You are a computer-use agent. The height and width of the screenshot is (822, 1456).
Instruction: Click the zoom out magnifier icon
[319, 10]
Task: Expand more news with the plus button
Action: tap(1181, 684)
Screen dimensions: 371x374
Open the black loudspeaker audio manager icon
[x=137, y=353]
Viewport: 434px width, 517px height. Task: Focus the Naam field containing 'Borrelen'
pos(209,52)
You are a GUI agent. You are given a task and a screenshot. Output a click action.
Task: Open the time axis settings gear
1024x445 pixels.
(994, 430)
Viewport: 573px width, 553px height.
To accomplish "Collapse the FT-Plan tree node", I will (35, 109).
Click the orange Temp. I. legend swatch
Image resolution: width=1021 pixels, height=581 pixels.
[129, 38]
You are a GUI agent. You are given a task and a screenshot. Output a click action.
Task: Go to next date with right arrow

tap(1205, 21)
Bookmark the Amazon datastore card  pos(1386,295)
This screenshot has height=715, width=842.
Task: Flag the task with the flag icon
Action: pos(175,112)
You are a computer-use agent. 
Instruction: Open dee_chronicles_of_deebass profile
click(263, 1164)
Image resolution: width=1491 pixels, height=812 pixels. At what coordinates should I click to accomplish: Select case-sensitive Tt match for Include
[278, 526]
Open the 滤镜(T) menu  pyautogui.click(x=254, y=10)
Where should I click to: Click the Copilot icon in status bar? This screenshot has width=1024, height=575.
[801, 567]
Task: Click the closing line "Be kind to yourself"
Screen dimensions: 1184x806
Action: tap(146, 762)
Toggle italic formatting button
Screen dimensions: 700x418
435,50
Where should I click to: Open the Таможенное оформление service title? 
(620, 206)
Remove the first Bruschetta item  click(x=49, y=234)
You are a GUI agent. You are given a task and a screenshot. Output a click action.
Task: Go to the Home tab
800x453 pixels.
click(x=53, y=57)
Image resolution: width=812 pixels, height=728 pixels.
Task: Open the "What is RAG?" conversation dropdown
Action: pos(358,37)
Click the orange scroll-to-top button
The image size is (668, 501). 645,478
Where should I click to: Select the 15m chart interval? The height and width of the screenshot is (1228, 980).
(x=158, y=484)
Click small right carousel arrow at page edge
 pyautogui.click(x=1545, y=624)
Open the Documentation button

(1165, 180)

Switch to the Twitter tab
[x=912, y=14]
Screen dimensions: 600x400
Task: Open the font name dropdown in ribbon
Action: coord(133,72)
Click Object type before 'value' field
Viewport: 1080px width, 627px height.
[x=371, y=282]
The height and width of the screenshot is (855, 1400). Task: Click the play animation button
○ ○ ○
Convert the lines above into a numbered list, leaving out the blank lines.

◆ **THE OUTPUT**
1. You are a computer-use agent. The height and width of the screenshot is (822, 1456).
2. Instruction: Click the zoom out magnifier icon
3. [319, 10]
4. Task: Expand more news with the plus button
5. Action: tap(1181, 684)
6. Screen dimensions: 371x374
7. Open the black loudspeaker audio manager icon
8. [x=137, y=353]
9. Viewport: 434px width, 517px height. Task: Focus the Naam field containing 'Borrelen'
10. pos(209,52)
11. You are a GUI agent. You are given a task and a screenshot. Output a click action.
12. Task: Open the time axis settings gear
13. 1024x445 pixels.
14. (994, 430)
15. Viewport: 573px width, 553px height.
16. To accomplish "Collapse the FT-Plan tree node", I will (35, 109).
17. Click the orange Temp. I. legend swatch
18. Image resolution: width=1021 pixels, height=581 pixels.
19. [129, 38]
20. You are a GUI agent. You are given a task and a screenshot. Output a click action.
21. Task: Go to next date with right arrow
22. tap(1205, 21)
23. Bookmark the Amazon datastore card  pos(1386,295)
24. This screenshot has height=715, width=842.
25. Task: Flag the task with the flag icon
26. Action: pos(175,112)
27. You are a computer-use agent. 
28. Instruction: Open dee_chronicles_of_deebass profile
29. click(263, 1164)
30. Image resolution: width=1491 pixels, height=812 pixels. At what coordinates should I click to accomplish: Select case-sensitive Tt match for Include
31. [278, 526]
32. Open the 滤镜(T) menu  pyautogui.click(x=254, y=10)
33. Where should I click to: Click the Copilot icon in status bar? This screenshot has width=1024, height=575.
34. [801, 567]
35. Task: Click the closing line "Be kind to yourself"
36. Screen dimensions: 1184x806
37. Action: tap(146, 762)
38. Toggle italic formatting button
39. Screen dimensions: 700x418
40. 435,50
41. Where should I click to: Open the Таможенное оформление service title? 
42. (620, 206)
43. Remove the first Bruschetta item  click(x=49, y=234)
44. You are a GUI agent. You are given a task and a screenshot. Output a click action.
45. Task: Go to the Home tab
46. 800x453 pixels.
47. click(x=53, y=57)
48. Image resolution: width=812 pixels, height=728 pixels.
49. Task: Open the "What is RAG?" conversation dropdown
50. Action: pos(358,37)
51. Click the orange scroll-to-top button
52. The image size is (668, 501). 645,478
53. Where should I click to: Select the 15m chart interval? The height and width of the screenshot is (1228, 980).
54. (x=158, y=484)
55. Click small right carousel arrow at page edge
56.  pyautogui.click(x=1545, y=624)
57. Open the Documentation button
58. (1165, 180)
59. Switch to the Twitter tab
60. [x=912, y=14]
61. Screen dimensions: 600x400
62. Task: Open the font name dropdown in ribbon
63. Action: coord(133,72)
64. Click Object type before 'value' field
65. Viewport: 1080px width, 627px height.
66. [x=371, y=282]
67. The height and width of the screenshot is (855, 1400). Task: Click the play animation button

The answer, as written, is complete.